When celebrating an anniversary recently, I bought two very different wines - a 1999 red wine and a 2003 ice wine. The ice wine was delicate and delicious, with a smooth and pleasant taste that I thought was absolutely delightful. The wine offered different aromas, and the wine itself offered different fruit tastes and a full-bodied overall feel. The red wine, first out of the bottle was so acidic and bitter that that's all I could focus on - there were nothing delicate or detailed about the wine, and it went down hard. Once the wine had a chance to breathe and seem a little calmer, I liked it slightly more, but was still not a fan of it. I eventually used most of it for cooking, which turned out alright.
However, the thing is is that I am not a wine expert, and drink maybe a few times per year. I had no idea about these wines when buying them, and spent a lot of time browsing the aisles looking at different years, different vineyards and different wines. I bought what I *thought* looked interesting and different from the rest. Once I was successful, the other time I wasn't too pleased.
For all of those people who, like me, spend about an hour trying to figure out what wine they want for a special occasion, actor John Cleese is here to help. Not a wine expert, but a wine fan (and, as he jokingly notes, a celebrity, so he's automatically qualified to offer advice on a subject), Cleese's mission in this Food Network piece is to demystify wine and to educate people about the wine-making process. As Cleese notes, it's not important what the experts say, but what tastes good to you? Don't let people tell you what you should like, but trust your own taste.
The first portion of the documentary visits a series of wineries and has Cleese learning more about the difference processes, such as: fermenting, oak barrels, red vs. white, different kinds of grapes, the effect of the weather on the grapes of a particular year and more. The second portion of the documentary focused on the enjoyment of wine, starting off with a segment regarding snooty sommeliers and how to deal with them when you're out and trying to find something you would enjoy. Cleese also visits with some store owners and chats about how different brands are priced, and learns more about serving wine in the home. Throughout the program, we're taken back to Cleese's home, where he's hosting a wine tasting party with friends like Brendan Fraser. The guests try hidden wines to see if they can pick between reds and whites, and to see if they can pick between a wine that's $5 a bottle and $200 a bottle. The results are pretty interesting.
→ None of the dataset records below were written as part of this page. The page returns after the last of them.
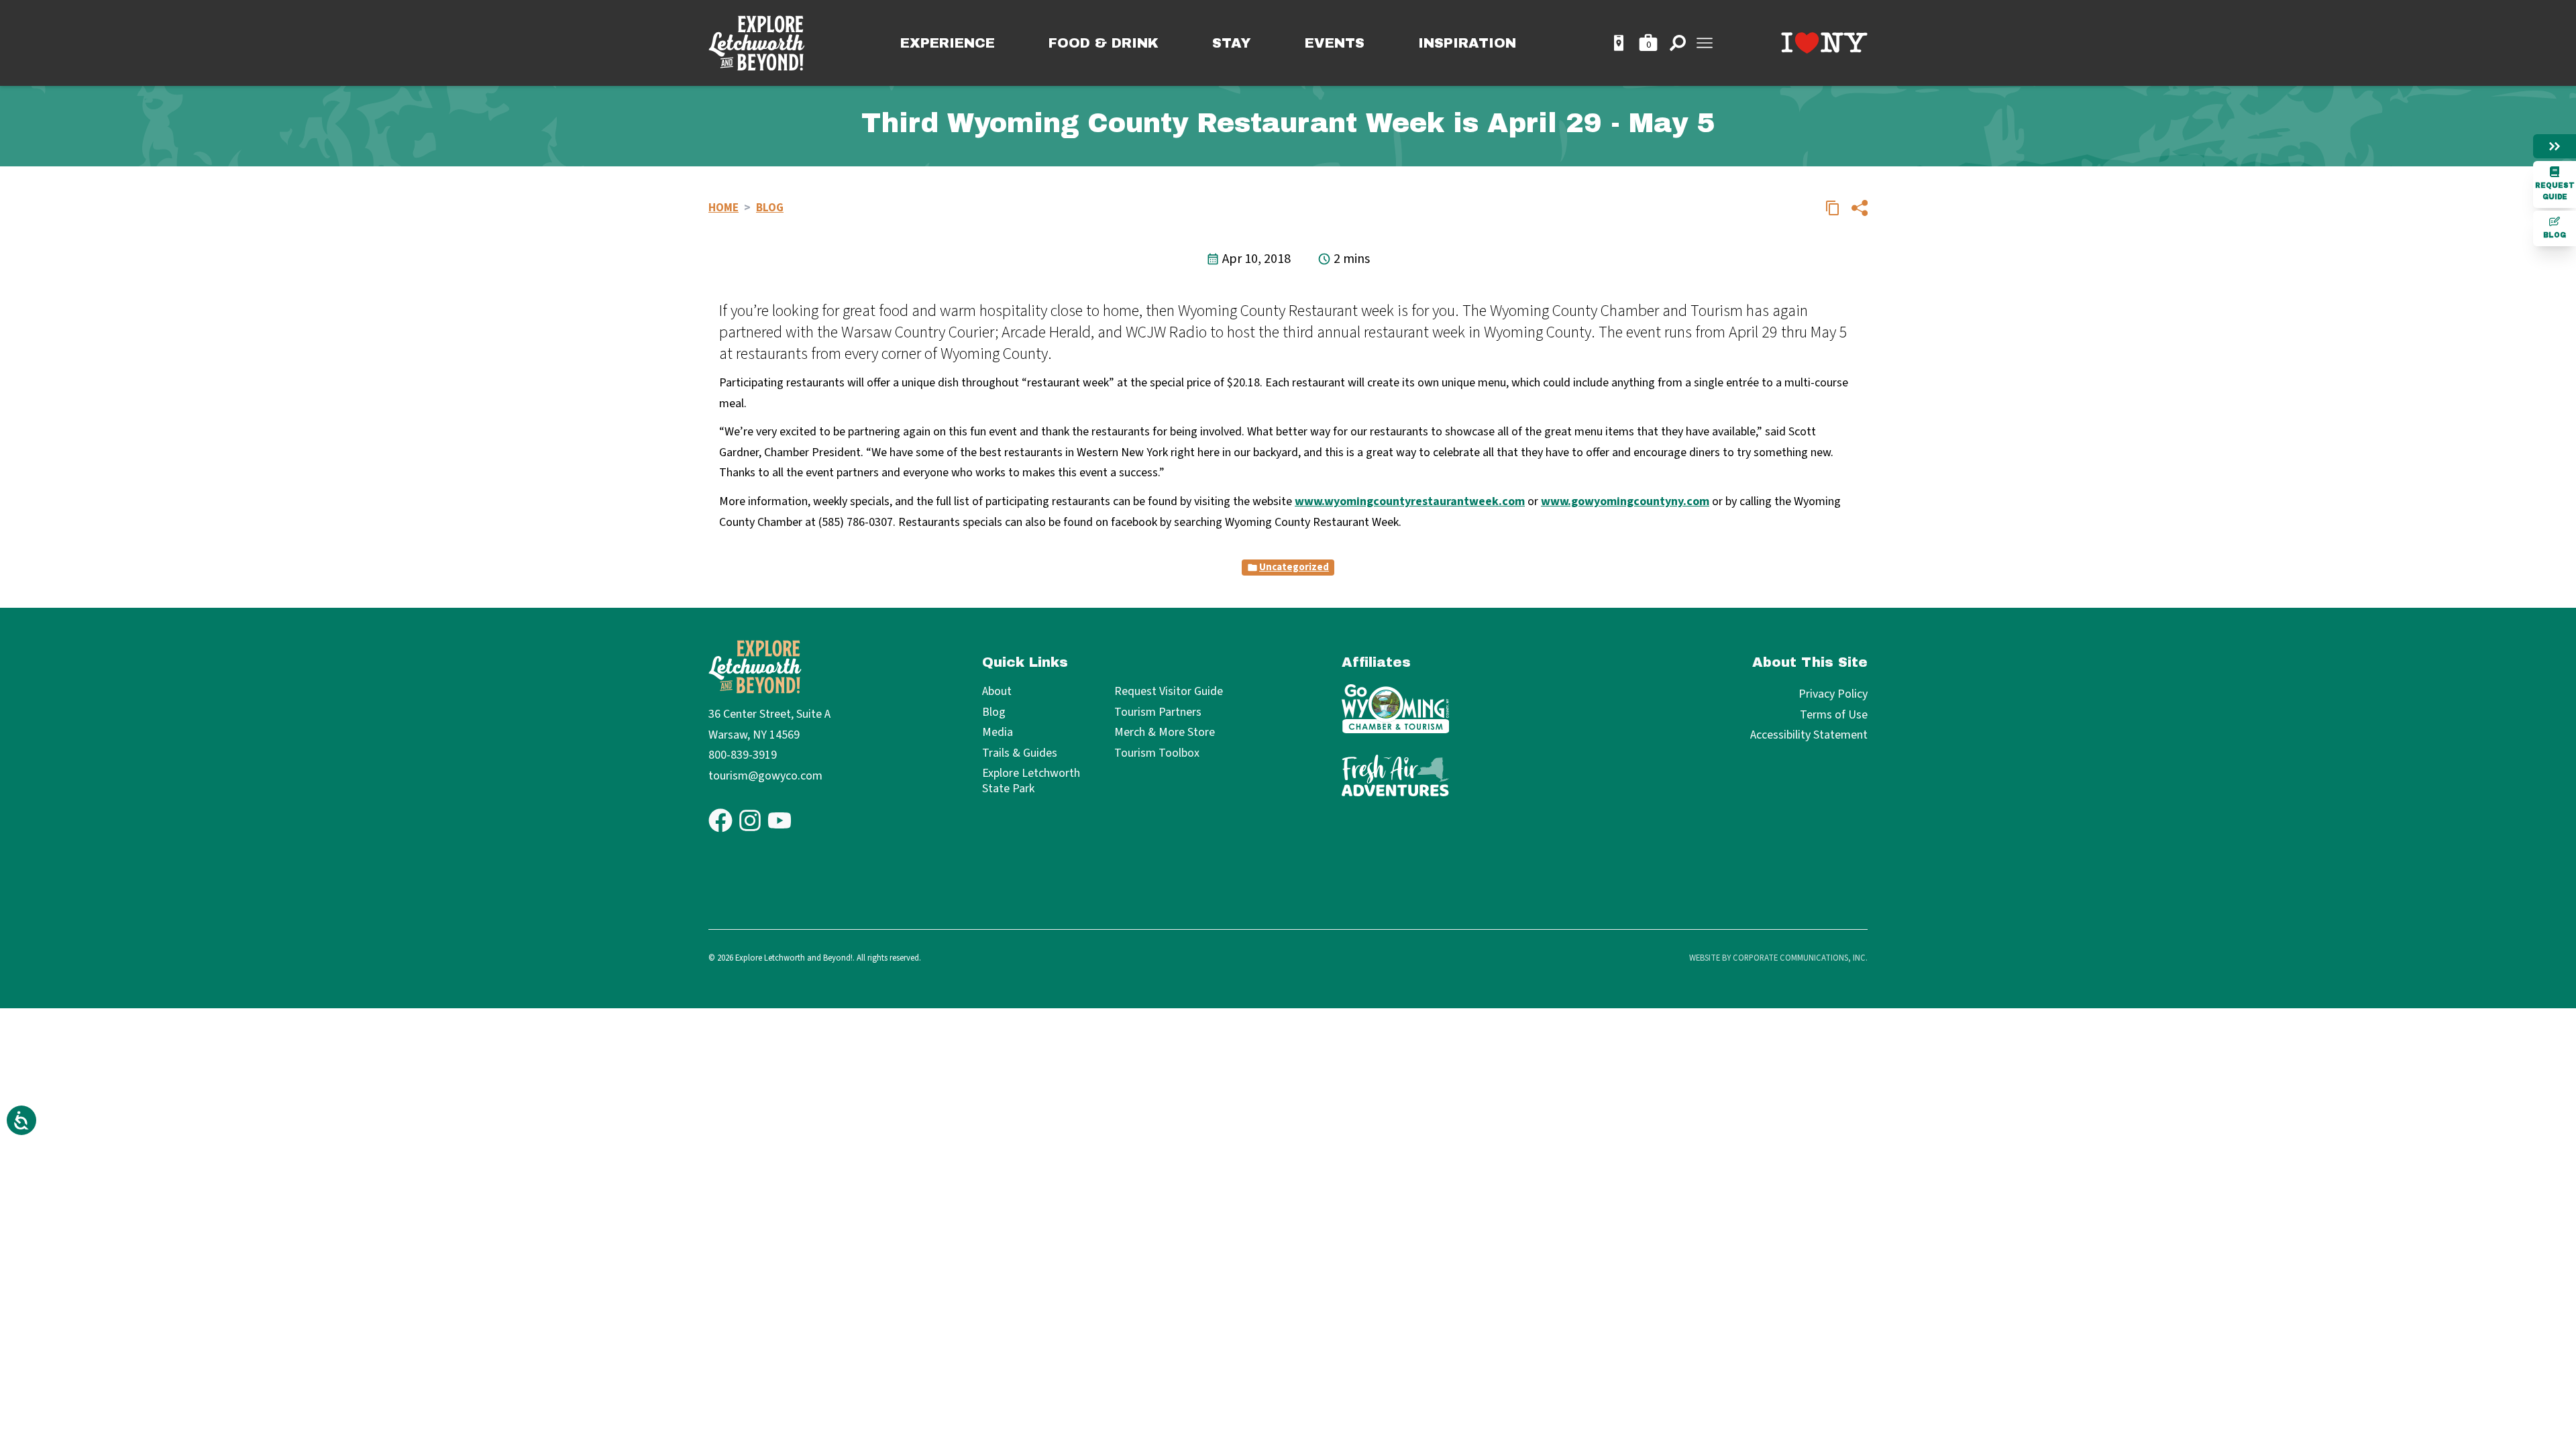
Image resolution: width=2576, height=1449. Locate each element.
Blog (2554, 235)
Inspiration (1467, 43)
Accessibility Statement (1809, 735)
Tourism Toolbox (1156, 753)
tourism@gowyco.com (765, 775)
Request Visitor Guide (1168, 692)
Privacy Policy (1833, 694)
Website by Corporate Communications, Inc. (1778, 958)
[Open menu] (1705, 43)
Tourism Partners (1157, 712)
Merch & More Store (1164, 733)
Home (723, 208)
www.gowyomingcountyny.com (1625, 501)
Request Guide (2555, 191)
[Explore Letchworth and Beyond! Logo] (756, 43)
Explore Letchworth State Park (1031, 781)
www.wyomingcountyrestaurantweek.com (1410, 501)
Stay (1231, 43)
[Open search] (1678, 43)
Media (997, 733)
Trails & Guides (1019, 753)
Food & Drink (1104, 43)
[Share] (1859, 208)
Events (1334, 43)
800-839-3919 (742, 755)
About (997, 692)
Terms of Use (1834, 714)
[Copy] (1833, 208)
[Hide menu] (2554, 146)
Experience (947, 43)
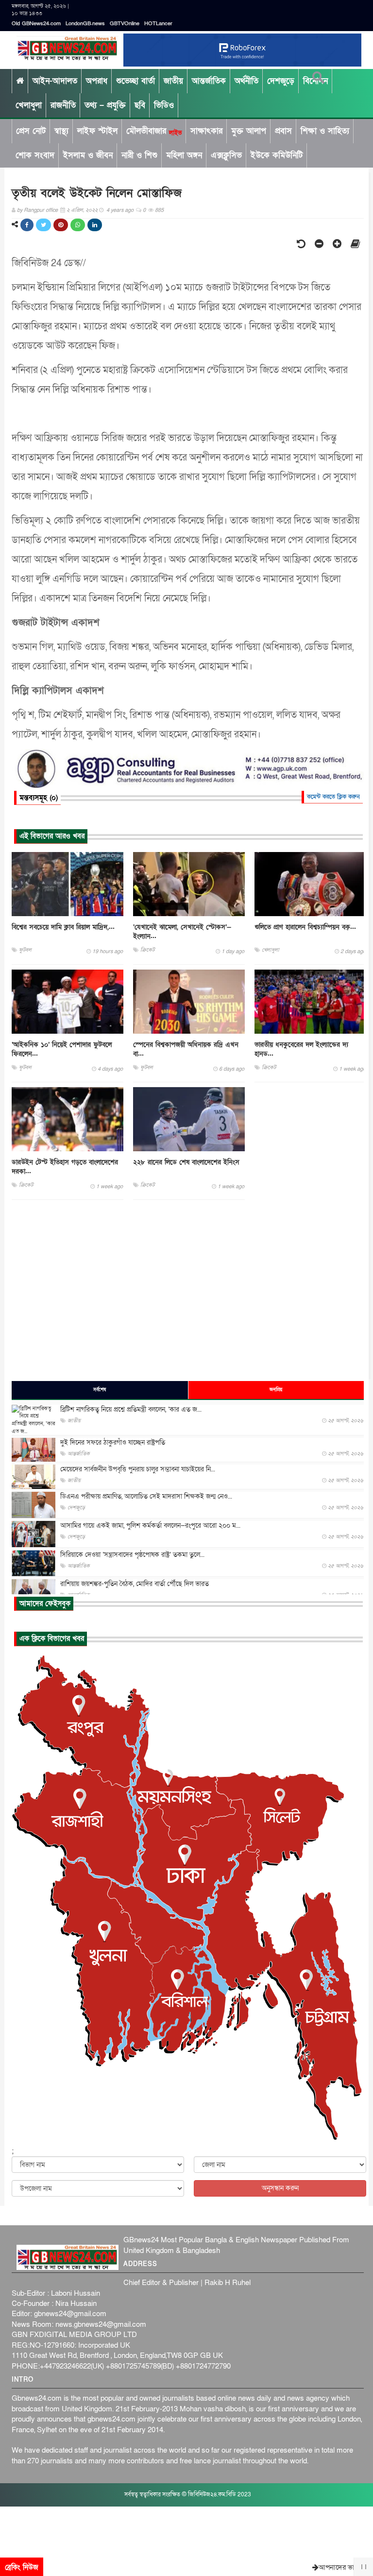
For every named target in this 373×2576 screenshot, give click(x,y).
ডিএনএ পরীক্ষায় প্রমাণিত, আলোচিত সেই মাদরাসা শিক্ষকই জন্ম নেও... (146, 1496)
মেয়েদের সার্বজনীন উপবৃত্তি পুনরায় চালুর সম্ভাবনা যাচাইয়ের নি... (137, 1469)
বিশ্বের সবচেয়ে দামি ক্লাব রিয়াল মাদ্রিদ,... (63, 927)
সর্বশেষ (99, 1389)
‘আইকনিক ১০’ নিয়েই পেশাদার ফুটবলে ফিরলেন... (62, 1049)
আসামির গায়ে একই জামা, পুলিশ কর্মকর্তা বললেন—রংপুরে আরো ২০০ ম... (150, 1525)
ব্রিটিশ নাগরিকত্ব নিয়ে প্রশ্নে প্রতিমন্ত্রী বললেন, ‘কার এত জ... (131, 1409)
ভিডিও (164, 105)
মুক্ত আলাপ (248, 130)
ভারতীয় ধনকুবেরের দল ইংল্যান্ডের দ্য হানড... (301, 1049)
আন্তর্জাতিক (209, 80)
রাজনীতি (63, 105)
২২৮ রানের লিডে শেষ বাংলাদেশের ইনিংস (186, 1162)
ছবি (140, 105)
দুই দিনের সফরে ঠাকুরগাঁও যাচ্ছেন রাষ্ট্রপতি (112, 1442)
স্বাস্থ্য (61, 130)
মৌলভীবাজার (154, 131)
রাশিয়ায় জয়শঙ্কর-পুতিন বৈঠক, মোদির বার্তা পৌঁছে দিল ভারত (134, 1583)
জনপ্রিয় (276, 1389)
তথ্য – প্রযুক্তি (105, 105)
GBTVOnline (124, 23)
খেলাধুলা (29, 105)
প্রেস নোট (31, 130)
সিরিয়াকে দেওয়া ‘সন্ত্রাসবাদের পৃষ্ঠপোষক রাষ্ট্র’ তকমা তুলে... (132, 1554)
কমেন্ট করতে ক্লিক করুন (333, 797)
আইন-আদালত (55, 80)
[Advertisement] (188, 1290)
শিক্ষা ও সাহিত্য (325, 130)
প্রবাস (283, 130)
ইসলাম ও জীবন (88, 155)
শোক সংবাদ (35, 155)
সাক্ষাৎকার (206, 130)
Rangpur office (41, 210)
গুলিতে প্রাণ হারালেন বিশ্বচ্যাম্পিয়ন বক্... (305, 927)
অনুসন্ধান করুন (280, 2188)
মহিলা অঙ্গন (184, 155)
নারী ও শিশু (139, 155)
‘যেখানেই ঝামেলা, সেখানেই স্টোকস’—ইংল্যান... (182, 931)
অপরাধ (96, 80)
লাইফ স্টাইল (97, 130)
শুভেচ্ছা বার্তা (135, 80)
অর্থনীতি (246, 80)
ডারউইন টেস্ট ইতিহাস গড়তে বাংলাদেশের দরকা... (65, 1167)
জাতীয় (173, 80)
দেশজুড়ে (280, 80)
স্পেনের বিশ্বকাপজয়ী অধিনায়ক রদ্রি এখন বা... (185, 1049)
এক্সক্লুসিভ (226, 155)
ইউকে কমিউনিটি (277, 155)
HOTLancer (158, 23)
I was really rather sad to see this program end, as Cleese remains a pleasant and entertaining host throughout the show. "Wine for the Confused" also does a great job educating those inexperienced about wine about some of its basics. Food Network should have turned this into at least a short-run series instead of just this one program.
VIDEO: "Wine for the Confused" is presented by Koch Entertainment in the show's original 1.33:1 full-frame ratio. The presentation is generally quite good, as the image remained consistently crisp, with no instances of unexplained softness. Some minor shimmer was spotted, but aside from that, the presentation didn't suffer from any issues. The rich colors of the locations are quite vibrant here, as colors seemed well-saturated and bright.
SOUND: "Wine For the Confused" is presented in stereo. Dialogue and environmental sounds seemed crisp and clear, and showed no faults.
EXTRAS: The disc offers a nice set of bonus footage, starting off with "Additional Tips, Thoughts and Hints", which has Cleese discussing some additional tidbits (such as how to save/store wine and save money, and how wine changes once it's been in the glass a little while) and some behind-the-scenes discussion about the making of the program. We also get extended conversations with Cleese at the Gainey Vineyard, the Byron Vineyard and Winery, the Foxen Winery and Carhart Vineyards. Finally, there's a short piece with Brendan Frasier discussing wine. Promos (which run for a few minutes) for other Koch Entertainment titles play before the main menu, when the disc is first inserted, and can be skipped past. All of the bonus program footage is just under 40 minutes total.
Final Thoughts: "Wine for the Confused" is a delightful program that gives those not familiar with wine a lot of good background information and makes the whole process of selecting a wine less intimidating. Koch Entertainment has put together a fine DVD, with good audio/video quality and a nice helping of bonus footage. Recommended.